For obvious reasons, I cannot go to Nut Island. Neither can Hannah leave, and Jennet will not. I am uneasy at the bone about this man's real intentions; I pursue this matter in whatever way I can. Of course should there be any trouble Runs-from-Bears will see to it that Hannah and Jennet are brought to safety, and that fact alone allows me to pursue this matter less aggressively than I might otherwise.
If indeed you know anything of this man, the courier will wait for an answer from you before he leaves Paradise.
Your loving son
Luke
Chapter 31
“Now I seen some mighty messes in my time,” said Curiosity, shutting the kitchen door behind her with a thump. “But I don't think I ever seen the likes of us.”
The dozen people who had braved the storm for Richard Todd's burial—the last of three—stood in their best clothes, dripping icy water and mud onto Curiosity's scrubbed floor.
Elizabeth's plans for Dolly Wilde and Cookie Freeman had fallen nicely into place, but on the way from the meetinghouse graveyard to the Todds', the storm had come down on them. The best laid plans, Abe had observed, and Nathaniel finished the verse for him in the Scots he had learned from his mother: must gae agley.

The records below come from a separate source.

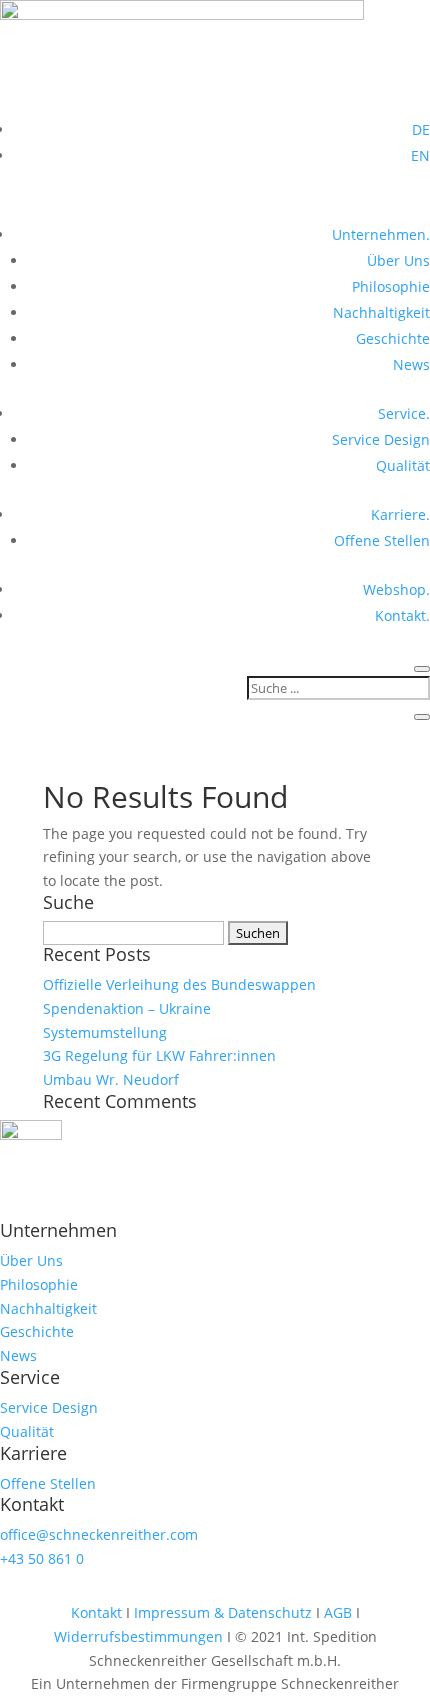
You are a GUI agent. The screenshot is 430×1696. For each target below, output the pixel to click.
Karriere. (400, 514)
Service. (404, 413)
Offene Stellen (382, 540)
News (411, 364)
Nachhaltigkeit (381, 312)
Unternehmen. (381, 234)
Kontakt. (402, 615)
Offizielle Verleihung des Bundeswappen (179, 984)
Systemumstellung (105, 1032)
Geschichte (393, 338)
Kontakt (98, 1612)
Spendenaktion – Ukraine (127, 1008)
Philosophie (391, 286)
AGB (338, 1612)
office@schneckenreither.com (99, 1534)
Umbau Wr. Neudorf (111, 1079)
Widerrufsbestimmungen (140, 1636)
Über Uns (398, 260)
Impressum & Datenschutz (223, 1612)
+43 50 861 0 (42, 1558)
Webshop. (396, 589)
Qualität (403, 465)
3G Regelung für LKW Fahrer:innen (159, 1055)
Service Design (381, 439)
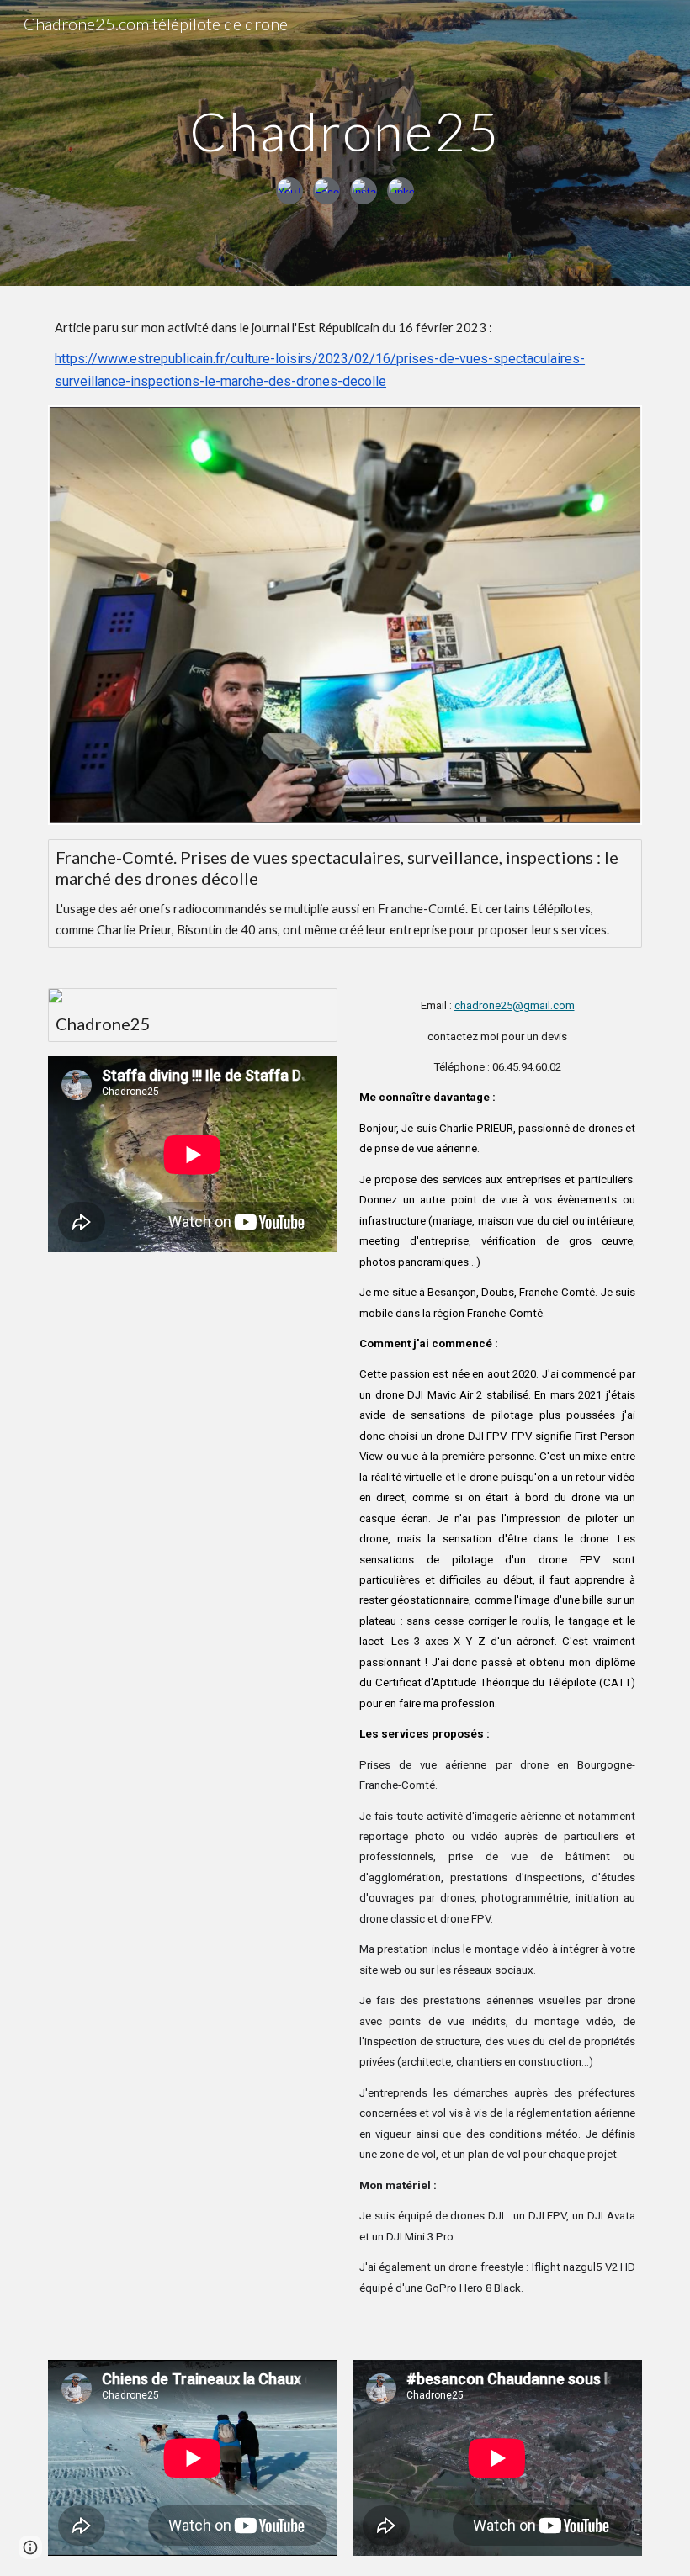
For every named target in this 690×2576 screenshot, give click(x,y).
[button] (30, 2547)
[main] (345, 124)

All Elizabeth's careful plans had to be abandoned. Instead of readings and speeches and the singing of hymns, there had been a rushed prayer before they broke and ran for cover.
Only Black Abe, Nathaniel, and Simon had stayed behind to fill in the grave. Nicholas Wilde, who had come to all three gravesides alone—to Elizabeth's relief and disquiet both—had disappeared as quietly as he had come.
There was a strange humming energy in the room. It was the storm, Elizabeth told herself, and the morning's work, and the fact that everyone had been watching to see if Jemima would come to make trouble. Callie and Martha stood trembling and stunned, but Annie and Gabriel were barely able to sit still.
“You look like you jumped into the rain barrel,” Annie said to Gabriel, almost in admiration. “And then rolled around in the dirt.”